Use case: controlling financial resources
Policy queries enable you to dynamically generate user interfaces with open-ended decision requests and access control logic defining user permissions.
To see how you might use policy queries to dynamically drive a user interface as part of your financial authorization flow, consider the kinds of questions pertinent to controlling bank customers' access:
-
Which accounts can this customer request a transfer from?
-
Which accounts can this customer withdraw from?
-
Which actions can this customer perform on a specific checking account?
Suppose you are a bank and want to control which accounts are displayed to a customer attempting to make a transaction.
Instead of executing a batch of decision requests to determine which accounts or actions a subject is permitted to access, policy queries enable you to execute a single decision request that returns a collections of values, rather than a simple Permit
or Deny
.
First, you create attributes and sub-attributes in your Trust Framework to represent the subjects, actions, and resources around which you want to build access control policies:
-
BankAccount
: Represents the financial resources you want to protect.-
BankAccount.owner
: Represents the owner of a given protected resource.
-
-
BankAction
: Represents the range of actions customers want to perform on your protected resources. -
BankUserId
: Identifies the customer requesting to act on an account.
Using these attributes as a foundation, you then create policies to model the desired business logic. In the following example, the policy checks both whether the requesting customer owns the account that they want to act on, and whether the requested action is transfer
. If either of these conditions is not met, the decision engine returns Deny
. Otherwise, it returns Permit
.
Next, you enable query settings for each attribute that you want to leave valueless in a query decision request. If you want to know which accounts a given customer can charge, you must enable query settings for the BankAccount attribute. Remember that after you enable query settings, you must specify a source collection attribute for the query attribute to resolve from. In this example, the BankAccount attribute is configured as a query attribute with an AccountCollection source attribute that resolves from a collection constant.
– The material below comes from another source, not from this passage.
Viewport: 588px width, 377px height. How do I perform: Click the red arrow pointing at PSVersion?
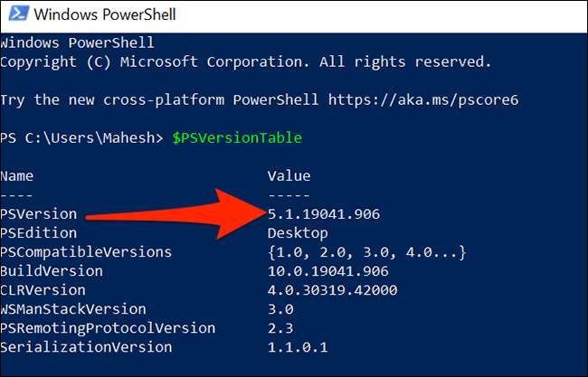coord(172,213)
At a more technical level, when a query attribute is not assigned a value in a query decision request, the decision engine executes a batch of decision requests made to the JSON PDP API to determine which accounts return a Permit
decision and which accounts return a Deny
decision, given relevant context. Using the returned collection of accounts that the customer is authorized to act on, your application learns which accounts to display based on the requesting customer’s ID, the relevant account’s owner, and the requested action.